De la résilience tactique ou comment dépasser la surprise sur le champ de bataille. (2/2)


Nous achevons notre article sur la résilience tactique, son influence sur l'histoire militaire et les moyens de la développer aujourd'hui.

Les systèmes théoriques et empiriques proposés par l’histoire militaire ou les penseurs.

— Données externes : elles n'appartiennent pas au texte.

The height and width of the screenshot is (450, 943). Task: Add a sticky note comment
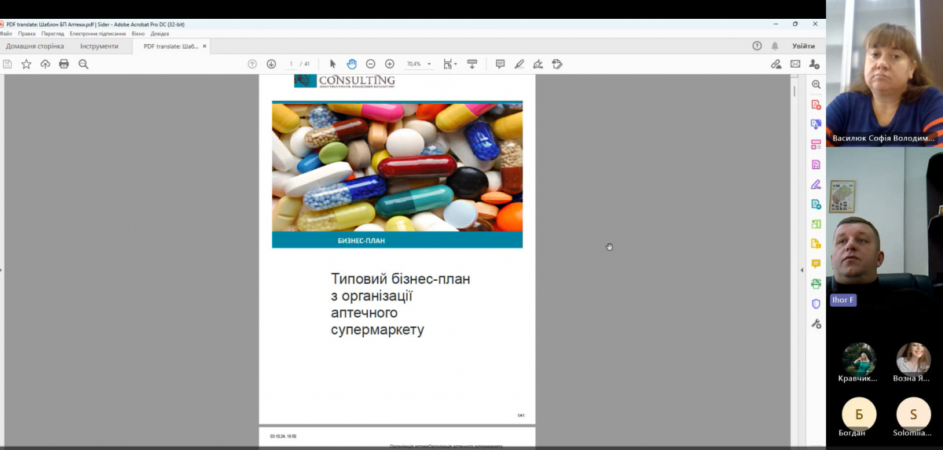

Face à cette incertitude déstabilisatrice, plusieurs écoles ont émergé et l’histoire apporte son lot de solutions pragmatiques. Que l’on pense à Scipion l’Africain, qui assimile l’approche indirecte d’Hannibal pour porter à son tour le combat en terre carthaginoise avant de remporter une victoire à Zama, qu’on revienne sur l’armée romaine adaptant ses modes d’action aux invasion barbares en développant cavalerie et archers, ou que l’on cite les forces alliées qui mécanisent leurs unités pour s’opposer aux troupes allemandes, le temps demeure clé dans la résilience tactique. La force morale, issue d’une éducation militaire préalable de la population ou d’un « dressage » guerrier peut aussi permettre de réagir après avoir été surpris. C’est le cas par exemple de l’armée soviétique en 1941 qui reprend l’initiative devant Moscou (voir l’ouvrage du général Guillaume « Pourquoi l’URSS a vaincu ») ou des soldats français de 1914, pétris du culte de l’offensive, et qui reprennent l’ascendant dans la Marne. Au-delà de cette faculté d’adaptation, de cette flexibilité, les penseurs de la guerre ont, de tous temps, réfléchi à cette problématique.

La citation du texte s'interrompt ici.